Seul le très bel air d'entrée
d'entrée d'Ariane à l'acte I m'était connu, suite à un concert
autour de cette héroïne par l'Ensemble Zaïs, en 2016 à Joinville.
J'avais même présenté ici même, partition en main, la structure
de l'air, ainsi que celle de Mouret.
Je ne suis pas un inconditionnel de Marais
à l'Opéra, dont les petites sophistications musicales ne compensent pas
réellement les livrets faibles et la prégnance mélodique assez limitée.
On est loin de l'impact direct que peuvent avoir, dans cette
génération, Desmarest, Campra ou Destouches, à mon sens (et même LaCoste
et Gervais), mais à chaque
fois servis par de de meilleurs librettistes, il faut le concéder.
Cette tragédie en musique le confirme un peu : il y a de belles basses
sophistiquées, des chromatismes (et quelques belles mélodies ciselées
tout de même !)… mais je ne suis pas totalement ému.
(Notule écrite après l'écoute du Prologue et de l'acte I seulement, mon
avis s'amendera probablement, j'ai aperçu en particulier de superbesdivertissements, comme toujours le
point fort chez Marais – que ce soient danses instrumentales ou
plaintes chantées…)
Le livret de Saint-Jean
(écrivain non identifié…) m'a beaucoup amusé : on est habitué à se
figurer l'abandon d'Ariane dans des lieux déserts, or le premier acte,
quoique situé dans « une grotte terminée par une mer à perte de vue »,
voit se succéder une infinité de personnages : Ariane, négligée par
Thésée au profit de sa sœur Phèdre, est entourée d'une confidente, d'un
soupirant prince d'Ithaque (lui-même accompagné d'un confident
magicien), qui est fiancé à la sœur du roi de « Naxe », tout ce beau monde étant
présent autour d'un prêtre sacrificateur et des chœurs rituels.

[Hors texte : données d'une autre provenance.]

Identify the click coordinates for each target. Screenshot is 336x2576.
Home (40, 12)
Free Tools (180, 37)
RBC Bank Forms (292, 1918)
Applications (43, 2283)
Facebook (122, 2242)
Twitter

Pas
tout à fait l'ambiance île déserte, donc. En fait de couleur locale et
de grotte sauvage, une intrigue circulaire d'amours de palais assez
stéréotypée, chacun aimant l'autre maillon (indisponible) de la chaîne.
Cela se découvre tout de même avec plaisir, d'autant que quelques-uns
des chanteurs (les hommes en particulier) se révèlent extrêmement
talentueux. (Leurs noms ne sont pas donnés dans la vidéo, j'irai me
renseigner pour les ajouter.)
Mais.
Tout est chanté en prononciation
restituée. Dont je ne suis pourtant pas un détracteur, même dans
ses versions archaïsantes (et inexactes) de l'école Green.
Enjeux de la prononciation restituée
Les avantages, pour la déclamation parlée, sont assez
nombreux : réactiver certaines rimes, faire entendre la couleur
d'époque, favoriser une forme d'emphase qui permet à la voix de mieux
se placer (les fameuses courbes ascendantes qui caractérisent ce type
de déclamation), bref fournir un relief nouveau et des teintes oubliées
à un répertoire qui mérite d'être servi avec chaleur.
Je n'en suis donc surtout pas un détracteur – qu'elle soit exacte ou
non au demeurant.
Pour le chant, j'y vois en
revanche de grands obstacles… qui s'incarnent très bien dans cette
vidéo.
a) Le chant lyrique est déjà un
artifice. Faire chanter une langue que personne ne parle
entraîne une mise à distance supplémentaire, néfaste pour la
compréhension du public et pour la qualité du chant.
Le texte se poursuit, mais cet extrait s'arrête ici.